Jonathan Gruber, an M.I.T. economist hired by Massachusetts Gov. Mitt Romney to help craft health care reform, sharply criticized the Republican presidential candidate for distinguishing between his bill and President Barack Obama's in an interview with Capital New York published Wednesday.
"They're the same f***ing bill. He [Romney] just can't have his cake and eat it too," Gruber said. "He can try to draw distinctions and stuff, but he's just lying. The only big difference is he didn't have to pay for his. Because the federal government paid for it. Where at the federal level, we have to pay for it, so we have to raise taxes."
The Huffington Post's Andrea Stone reported in May that Gruber called Romney's opposition to the health care law the president signed "largely political." Gruber also said Romney was "subtly hypocritical" and "misleading" for suggesting that if Massachusetts could devise its own health care law, then other states should be allowed to develop their own plans.
The health care bill Romney signed and the Affordable Care Act signed by Obama have substantial similarities. Both have individual and employer mandates and subsidies, establish health insurance exchanges, allow young adults to stay on their parents' insurance and prohibit insurers from denying people based on pre-existing conditions.
Romney has defended the law he signed but said that states should be able to develop their own health care laws. He favors repealing the health care law the president signed into law.
Gruber is a Democrat, and told The New Yorker that Romney never asked him about his political views. He also recalled that Romney argued for the individual mandate since it would eliminate the "free rider" problem of uninsured patients seeking care at emergency rooms. The White House also contacted Gruber to do the economic modeling for Obama's plan.
In the interview with Capital New York, Gruber also expressed frustration that the Supreme Court might decide the fate of health care on "political grounds." "It's very disturbing," he said. The Huffington Post's Mike Sacks reported that the high court is likely to make a decision on the constitutionality of the individual mandate at the end of June 2012.

:: ABOUT THIS TASK ::
From the article on Jonathan Gruber's criticism of Mitt Romney, list every feature it says Romney's Massachusetts health care bill and Obama's Affordable Care Act share.

:: DATA EXTRACTS ::
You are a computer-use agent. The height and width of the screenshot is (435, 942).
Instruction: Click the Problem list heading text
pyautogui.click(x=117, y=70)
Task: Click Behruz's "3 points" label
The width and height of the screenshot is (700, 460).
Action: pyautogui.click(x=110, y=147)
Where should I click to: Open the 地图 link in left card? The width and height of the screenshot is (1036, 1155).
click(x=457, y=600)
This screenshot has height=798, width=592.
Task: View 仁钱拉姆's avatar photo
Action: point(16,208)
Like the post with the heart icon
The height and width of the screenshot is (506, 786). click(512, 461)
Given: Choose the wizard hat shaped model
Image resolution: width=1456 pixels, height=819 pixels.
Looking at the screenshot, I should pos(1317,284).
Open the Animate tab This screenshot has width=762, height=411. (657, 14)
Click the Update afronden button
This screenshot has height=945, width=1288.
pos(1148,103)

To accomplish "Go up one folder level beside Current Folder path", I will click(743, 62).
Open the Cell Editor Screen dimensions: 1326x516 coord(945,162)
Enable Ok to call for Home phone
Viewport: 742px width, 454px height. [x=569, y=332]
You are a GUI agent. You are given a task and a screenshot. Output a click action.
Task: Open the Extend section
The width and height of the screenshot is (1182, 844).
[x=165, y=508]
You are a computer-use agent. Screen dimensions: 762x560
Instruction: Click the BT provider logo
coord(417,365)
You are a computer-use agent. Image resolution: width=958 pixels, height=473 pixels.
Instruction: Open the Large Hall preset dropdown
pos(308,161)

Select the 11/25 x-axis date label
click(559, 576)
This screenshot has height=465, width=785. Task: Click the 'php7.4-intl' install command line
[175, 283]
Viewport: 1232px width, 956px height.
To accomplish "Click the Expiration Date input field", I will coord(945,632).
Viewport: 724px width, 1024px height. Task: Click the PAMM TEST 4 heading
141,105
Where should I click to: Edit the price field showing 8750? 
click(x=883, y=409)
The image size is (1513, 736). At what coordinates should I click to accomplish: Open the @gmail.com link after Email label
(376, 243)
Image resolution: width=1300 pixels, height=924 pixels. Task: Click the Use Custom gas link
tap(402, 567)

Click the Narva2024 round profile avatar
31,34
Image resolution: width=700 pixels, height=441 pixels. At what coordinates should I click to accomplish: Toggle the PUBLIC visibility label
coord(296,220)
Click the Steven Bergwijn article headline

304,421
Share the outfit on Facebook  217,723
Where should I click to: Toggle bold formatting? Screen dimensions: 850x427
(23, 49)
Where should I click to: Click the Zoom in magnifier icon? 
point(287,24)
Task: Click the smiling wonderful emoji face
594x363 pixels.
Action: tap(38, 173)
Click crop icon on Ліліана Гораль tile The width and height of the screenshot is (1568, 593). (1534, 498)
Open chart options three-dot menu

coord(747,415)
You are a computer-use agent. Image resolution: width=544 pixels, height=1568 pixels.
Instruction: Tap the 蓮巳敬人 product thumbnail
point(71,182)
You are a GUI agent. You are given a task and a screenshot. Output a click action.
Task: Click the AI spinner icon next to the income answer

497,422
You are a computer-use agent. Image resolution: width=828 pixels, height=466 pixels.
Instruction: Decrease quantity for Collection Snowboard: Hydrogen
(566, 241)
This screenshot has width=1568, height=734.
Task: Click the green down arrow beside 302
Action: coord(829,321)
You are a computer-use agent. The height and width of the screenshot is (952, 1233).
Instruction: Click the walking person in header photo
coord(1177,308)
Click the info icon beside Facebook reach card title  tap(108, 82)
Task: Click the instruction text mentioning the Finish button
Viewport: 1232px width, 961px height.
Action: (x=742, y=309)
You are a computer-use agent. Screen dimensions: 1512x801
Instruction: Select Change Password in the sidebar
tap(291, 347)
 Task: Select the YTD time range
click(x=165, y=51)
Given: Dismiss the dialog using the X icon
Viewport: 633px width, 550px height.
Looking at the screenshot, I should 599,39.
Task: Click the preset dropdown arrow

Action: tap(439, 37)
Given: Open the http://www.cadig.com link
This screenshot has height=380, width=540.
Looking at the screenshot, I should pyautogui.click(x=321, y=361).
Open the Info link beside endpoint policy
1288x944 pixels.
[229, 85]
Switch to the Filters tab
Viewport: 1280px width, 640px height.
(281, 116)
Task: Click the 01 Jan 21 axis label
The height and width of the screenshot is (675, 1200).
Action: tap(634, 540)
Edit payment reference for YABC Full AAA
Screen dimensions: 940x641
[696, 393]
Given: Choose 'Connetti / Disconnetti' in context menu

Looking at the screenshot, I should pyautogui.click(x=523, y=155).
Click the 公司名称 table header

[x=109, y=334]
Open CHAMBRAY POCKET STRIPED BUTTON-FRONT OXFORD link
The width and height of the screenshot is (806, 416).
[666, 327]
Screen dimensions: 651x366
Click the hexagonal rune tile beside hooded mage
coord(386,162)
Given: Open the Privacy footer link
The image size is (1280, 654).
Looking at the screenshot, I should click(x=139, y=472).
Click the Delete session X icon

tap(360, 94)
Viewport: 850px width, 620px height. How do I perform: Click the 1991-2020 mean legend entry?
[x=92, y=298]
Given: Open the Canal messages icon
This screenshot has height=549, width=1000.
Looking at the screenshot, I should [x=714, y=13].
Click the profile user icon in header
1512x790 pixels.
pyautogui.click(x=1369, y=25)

:: RESPONSE AREA ::
- An individual mandate
- An employer mandate
- Subsidies
- Health insurance exchanges
- Letting young adults stay on their parents' insurance
- Barring insurers from denying people based on pre-existing conditions